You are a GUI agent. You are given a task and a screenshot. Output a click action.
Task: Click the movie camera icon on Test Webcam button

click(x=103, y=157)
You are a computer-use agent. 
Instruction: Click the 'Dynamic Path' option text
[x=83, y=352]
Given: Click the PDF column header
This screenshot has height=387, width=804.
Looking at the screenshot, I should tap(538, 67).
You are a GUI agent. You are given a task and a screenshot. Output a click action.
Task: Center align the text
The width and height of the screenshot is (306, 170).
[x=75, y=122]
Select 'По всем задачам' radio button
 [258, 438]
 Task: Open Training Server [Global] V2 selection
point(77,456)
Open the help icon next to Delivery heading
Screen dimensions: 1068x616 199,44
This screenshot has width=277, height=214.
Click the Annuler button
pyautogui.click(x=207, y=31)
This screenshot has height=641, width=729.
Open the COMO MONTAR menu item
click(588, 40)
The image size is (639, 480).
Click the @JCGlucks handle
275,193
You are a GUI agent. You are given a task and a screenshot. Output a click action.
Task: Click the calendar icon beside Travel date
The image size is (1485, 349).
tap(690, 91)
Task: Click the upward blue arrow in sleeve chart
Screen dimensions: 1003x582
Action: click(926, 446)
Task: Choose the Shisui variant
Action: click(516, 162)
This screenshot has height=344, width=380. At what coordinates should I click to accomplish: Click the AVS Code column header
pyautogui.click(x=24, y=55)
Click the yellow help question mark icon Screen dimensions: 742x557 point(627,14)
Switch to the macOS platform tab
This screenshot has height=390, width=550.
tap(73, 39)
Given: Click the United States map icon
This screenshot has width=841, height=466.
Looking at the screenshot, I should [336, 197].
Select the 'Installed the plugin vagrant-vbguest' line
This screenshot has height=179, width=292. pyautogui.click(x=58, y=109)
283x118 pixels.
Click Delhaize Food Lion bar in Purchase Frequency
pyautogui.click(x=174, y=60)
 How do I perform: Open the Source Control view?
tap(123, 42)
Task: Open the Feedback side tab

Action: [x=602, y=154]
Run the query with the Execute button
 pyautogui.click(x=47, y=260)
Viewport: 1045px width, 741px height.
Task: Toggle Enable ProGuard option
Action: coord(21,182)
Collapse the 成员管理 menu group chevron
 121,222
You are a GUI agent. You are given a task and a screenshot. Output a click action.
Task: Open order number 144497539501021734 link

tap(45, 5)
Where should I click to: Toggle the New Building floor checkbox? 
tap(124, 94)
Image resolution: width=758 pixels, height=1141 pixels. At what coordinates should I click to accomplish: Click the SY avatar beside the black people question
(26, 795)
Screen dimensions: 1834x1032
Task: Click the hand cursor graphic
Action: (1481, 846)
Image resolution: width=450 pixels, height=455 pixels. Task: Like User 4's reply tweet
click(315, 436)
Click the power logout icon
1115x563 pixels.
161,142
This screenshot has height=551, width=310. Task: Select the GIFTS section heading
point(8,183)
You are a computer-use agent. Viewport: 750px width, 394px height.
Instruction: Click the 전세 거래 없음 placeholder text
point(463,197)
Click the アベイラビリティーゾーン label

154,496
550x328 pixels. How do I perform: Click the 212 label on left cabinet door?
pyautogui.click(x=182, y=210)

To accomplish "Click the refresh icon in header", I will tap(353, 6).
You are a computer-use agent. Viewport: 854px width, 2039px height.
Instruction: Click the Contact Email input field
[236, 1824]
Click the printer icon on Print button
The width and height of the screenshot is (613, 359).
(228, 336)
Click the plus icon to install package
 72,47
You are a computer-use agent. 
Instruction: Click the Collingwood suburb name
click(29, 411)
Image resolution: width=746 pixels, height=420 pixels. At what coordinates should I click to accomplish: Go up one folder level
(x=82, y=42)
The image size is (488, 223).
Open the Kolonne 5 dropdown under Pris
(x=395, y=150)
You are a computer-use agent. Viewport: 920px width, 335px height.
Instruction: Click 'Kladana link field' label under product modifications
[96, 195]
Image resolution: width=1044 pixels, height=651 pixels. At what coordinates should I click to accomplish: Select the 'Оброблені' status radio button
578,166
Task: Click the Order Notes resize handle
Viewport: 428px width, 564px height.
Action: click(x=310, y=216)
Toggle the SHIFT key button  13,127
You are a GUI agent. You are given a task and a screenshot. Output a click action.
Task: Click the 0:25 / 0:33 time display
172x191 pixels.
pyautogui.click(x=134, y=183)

+ + + + +

Copy out every item above line for line, changing nothing.

# Result
You are a GUI agent. You are given a task and a screenshot. Output a click action.
Task: Click the movie camera icon on Test Webcam button

click(x=103, y=157)
You are a computer-use agent. 
Instruction: Click the 'Dynamic Path' option text
[x=83, y=352]
Given: Click the PDF column header
This screenshot has height=387, width=804.
Looking at the screenshot, I should tap(538, 67).
You are a GUI agent. You are given a task and a screenshot. Output a click action.
Task: Center align the text
The width and height of the screenshot is (306, 170).
[x=75, y=122]
Select 'По всем задачам' radio button
 [258, 438]
 Task: Open Training Server [Global] V2 selection
point(77,456)
Open the help icon next to Delivery heading
Screen dimensions: 1068x616 199,44
This screenshot has width=277, height=214.
Click the Annuler button
pyautogui.click(x=207, y=31)
This screenshot has height=641, width=729.
Open the COMO MONTAR menu item
click(588, 40)
The image size is (639, 480).
Click the @JCGlucks handle
275,193
You are a GUI agent. You are given a task and a screenshot. Output a click action.
Task: Click the calendar icon beside Travel date
The image size is (1485, 349).
tap(690, 91)
Task: Click the upward blue arrow in sleeve chart
Screen dimensions: 1003x582
Action: click(926, 446)
Task: Choose the Shisui variant
Action: click(516, 162)
This screenshot has height=344, width=380. At what coordinates should I click to accomplish: Click the AVS Code column header
pyautogui.click(x=24, y=55)
Click the yellow help question mark icon Screen dimensions: 742x557 point(627,14)
Switch to the macOS platform tab
This screenshot has height=390, width=550.
tap(73, 39)
Given: Click the United States map icon
This screenshot has width=841, height=466.
Looking at the screenshot, I should [336, 197].
Select the 'Installed the plugin vagrant-vbguest' line
This screenshot has height=179, width=292. pyautogui.click(x=58, y=109)
283x118 pixels.
Click Delhaize Food Lion bar in Purchase Frequency
pyautogui.click(x=174, y=60)
 How do I perform: Open the Source Control view?
tap(123, 42)
Task: Open the Feedback side tab

Action: [x=602, y=154]
Run the query with the Execute button
 pyautogui.click(x=47, y=260)
Viewport: 1045px width, 741px height.
Task: Toggle Enable ProGuard option
Action: coord(21,182)
Collapse the 成员管理 menu group chevron
 121,222
You are a GUI agent. You are given a task and a screenshot. Output a click action.
Task: Open order number 144497539501021734 link

tap(45, 5)
Where should I click to: Toggle the New Building floor checkbox? 
tap(124, 94)
Image resolution: width=758 pixels, height=1141 pixels. At what coordinates should I click to accomplish: Click the SY avatar beside the black people question
(26, 795)
Screen dimensions: 1834x1032
Task: Click the hand cursor graphic
Action: (1481, 846)
Image resolution: width=450 pixels, height=455 pixels. Task: Like User 4's reply tweet
click(315, 436)
Click the power logout icon
1115x563 pixels.
161,142
This screenshot has height=551, width=310. Task: Select the GIFTS section heading
point(8,183)
You are a computer-use agent. Viewport: 750px width, 394px height.
Instruction: Click the 전세 거래 없음 placeholder text
point(463,197)
Click the アベイラビリティーゾーン label

154,496
550x328 pixels. How do I perform: Click the 212 label on left cabinet door?
pyautogui.click(x=182, y=210)

To accomplish "Click the refresh icon in header", I will tap(353, 6).
You are a computer-use agent. Viewport: 854px width, 2039px height.
Instruction: Click the Contact Email input field
[236, 1824]
Click the printer icon on Print button
The width and height of the screenshot is (613, 359).
(228, 336)
Click the plus icon to install package
 72,47
You are a computer-use agent. 
Instruction: Click the Collingwood suburb name
click(29, 411)
Image resolution: width=746 pixels, height=420 pixels. At what coordinates should I click to accomplish: Go up one folder level
(x=82, y=42)
The image size is (488, 223).
Open the Kolonne 5 dropdown under Pris
(x=395, y=150)
You are a computer-use agent. Viewport: 920px width, 335px height.
Instruction: Click 'Kladana link field' label under product modifications
[96, 195]
Image resolution: width=1044 pixels, height=651 pixels. At what coordinates should I click to accomplish: Select the 'Оброблені' status radio button
578,166
Task: Click the Order Notes resize handle
Viewport: 428px width, 564px height.
Action: click(x=310, y=216)
Toggle the SHIFT key button  13,127
You are a GUI agent. You are given a task and a screenshot. Output a click action.
Task: Click the 0:25 / 0:33 time display
172x191 pixels.
pyautogui.click(x=134, y=183)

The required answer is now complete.